The main goal of the PhD project is to determine how pathological polyploid cells behave in damaged
liver and their relevance during disease progression. The project is divided into different axes: (1)
Determination of the mechanisms linking oxidative/DNA replication stress to pathological polyploidy. (2)
Define the outcome of polyploid fraction in terms of proliferation, DNA integrity (3) Determine if a
polyploid profile can be used as a pronostic marker of NAFLD/NASH sequence.
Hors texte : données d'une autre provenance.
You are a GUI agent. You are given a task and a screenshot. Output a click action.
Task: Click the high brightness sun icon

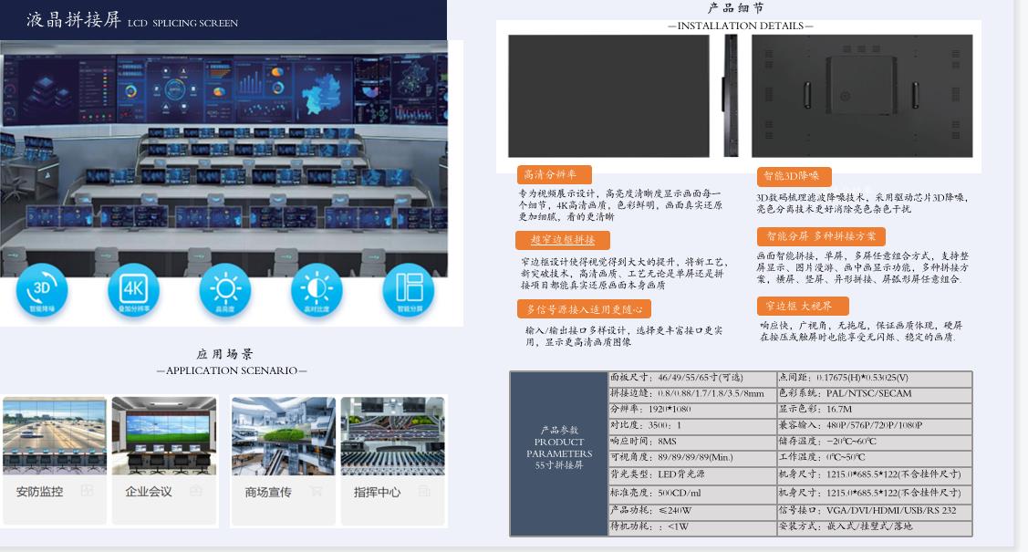pos(224,291)
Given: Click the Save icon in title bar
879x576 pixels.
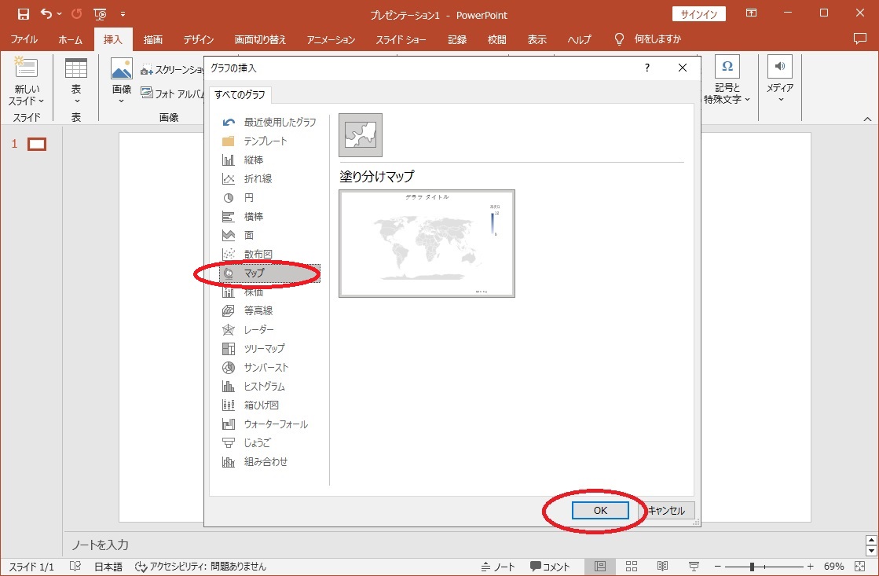Looking at the screenshot, I should click(23, 14).
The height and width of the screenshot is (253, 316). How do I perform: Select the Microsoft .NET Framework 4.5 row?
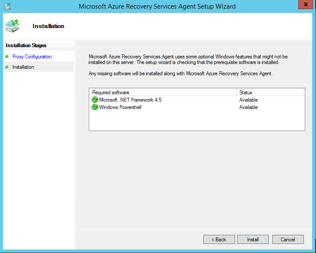130,100
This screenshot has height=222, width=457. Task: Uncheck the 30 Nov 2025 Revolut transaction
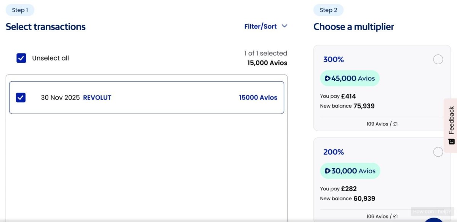tap(21, 98)
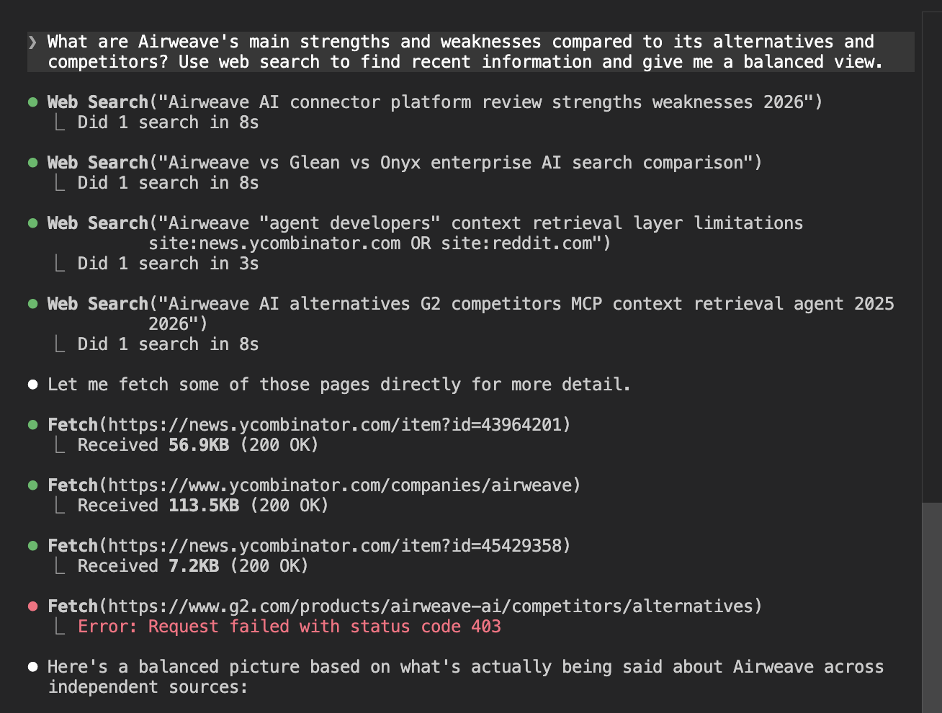Open the news.ycombinator.com item 43964201 link
Image resolution: width=942 pixels, height=713 pixels.
[338, 425]
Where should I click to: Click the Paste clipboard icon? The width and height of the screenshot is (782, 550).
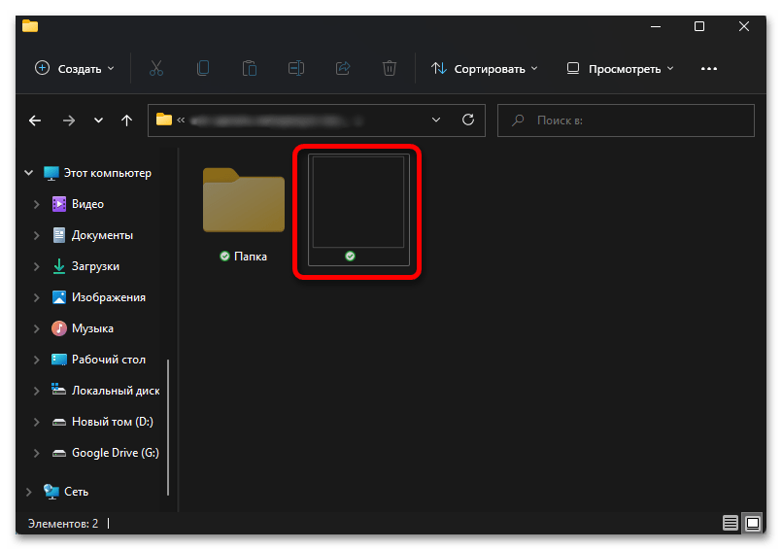pyautogui.click(x=249, y=69)
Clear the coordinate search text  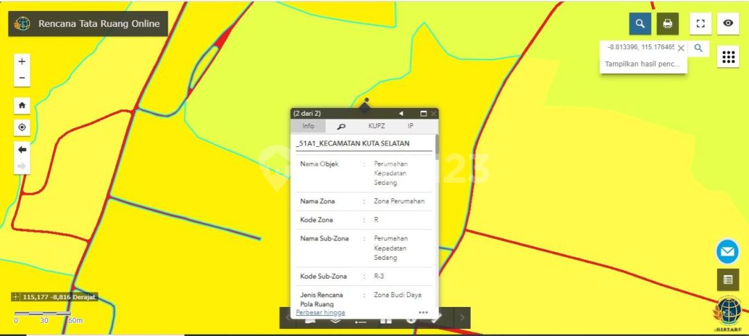[x=681, y=48]
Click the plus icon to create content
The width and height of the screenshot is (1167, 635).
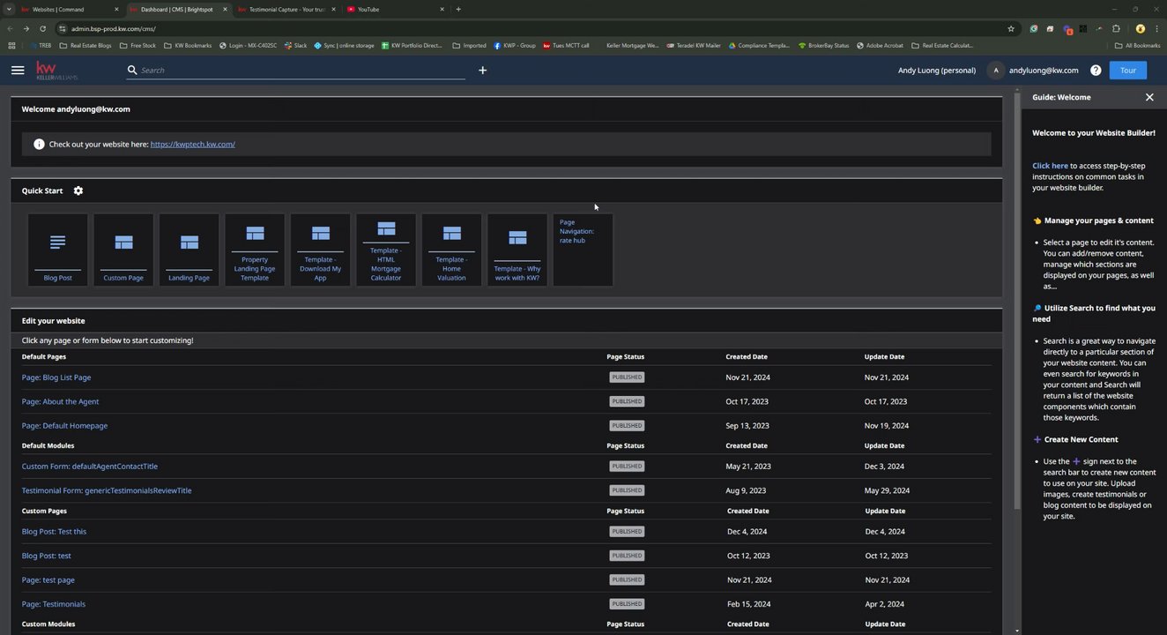(482, 70)
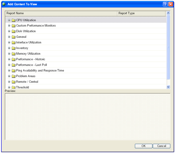175x153 pixels.
Task: Click the CPU Utilization folder icon
Action: (13, 20)
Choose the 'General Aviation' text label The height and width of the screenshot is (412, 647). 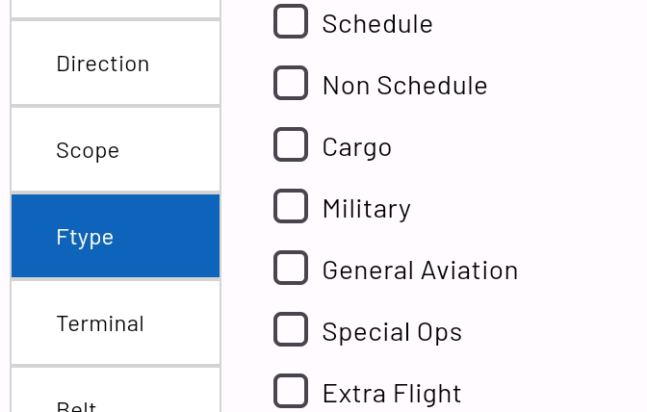click(420, 269)
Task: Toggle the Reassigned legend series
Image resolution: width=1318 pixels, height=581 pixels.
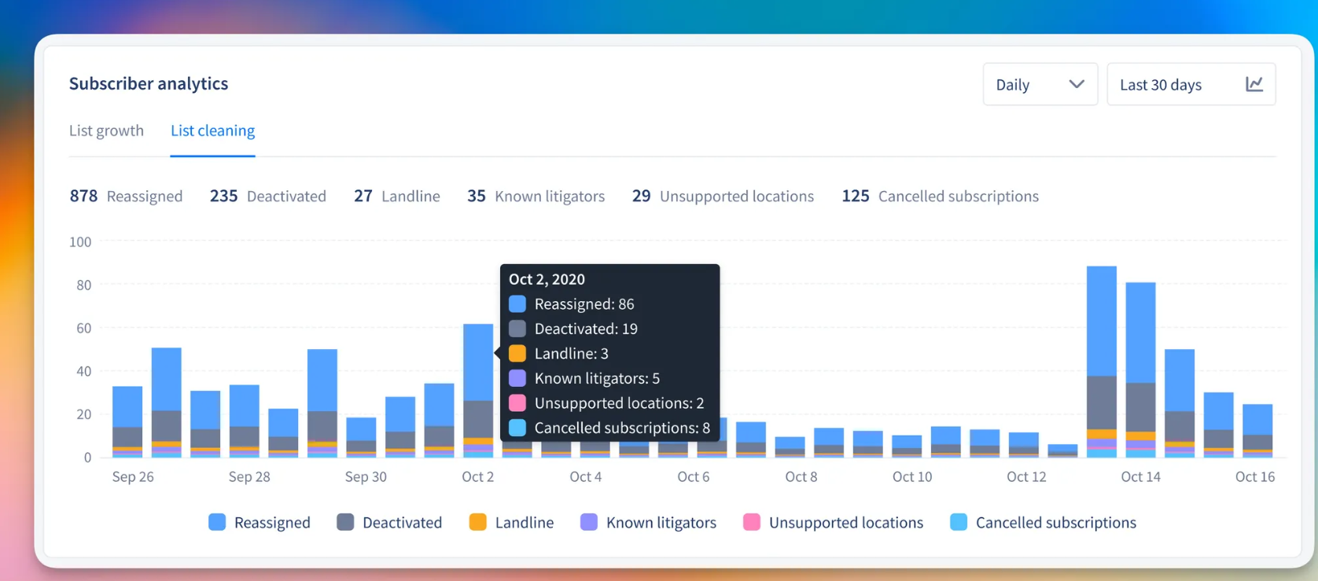Action: point(260,523)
To reach the goals, the
experimental strategy is mainly based on the use of animal models associated with central technologies
as hepatocytes primary culture, specific ploidy cell sorting, omics analyses and dedicated quantitative
ploidy imaging system. Translational research will be performed in collaboration with clinical teams.
Indiquez les trois meilleures publications récentes sur le sujet :
Gentric G, Maillet V, Paradis V, Couton D, L'Hermitte A, Panasyuk G, Fromenty B, Celton-Morizur S,
Desdouets C. Oxidative stress promotes pathologic polyploidization in nonalcoholic fatty liver disease. J
Clin Invest, 2015,125, 981-992.
Merlen G., Gentric G., Celton-Morizur S., Foretz M., Guidotti JE., Fauveau V., Leclerc J., Viollet
B., Desdouets C. AMPKα1 controls hepatocyte proliferation independently of energy balance by
regulating Cyclin A2 expression. Journal of Hepatology, 2014, Jan; 60(1):152-9.
Espeillac, C., Mitchell, C., Celton-Morizur, S., Chauvin, C., Koka, V., Gillet, C., Albrecht, J. H.,
Desdouets, C., and Pende, M. S6 kinase 1 is required for rapamycin-sensitive liver proliferation after
mouse hepatectomy. J Clin Invest, 2011,121, 2821-2832.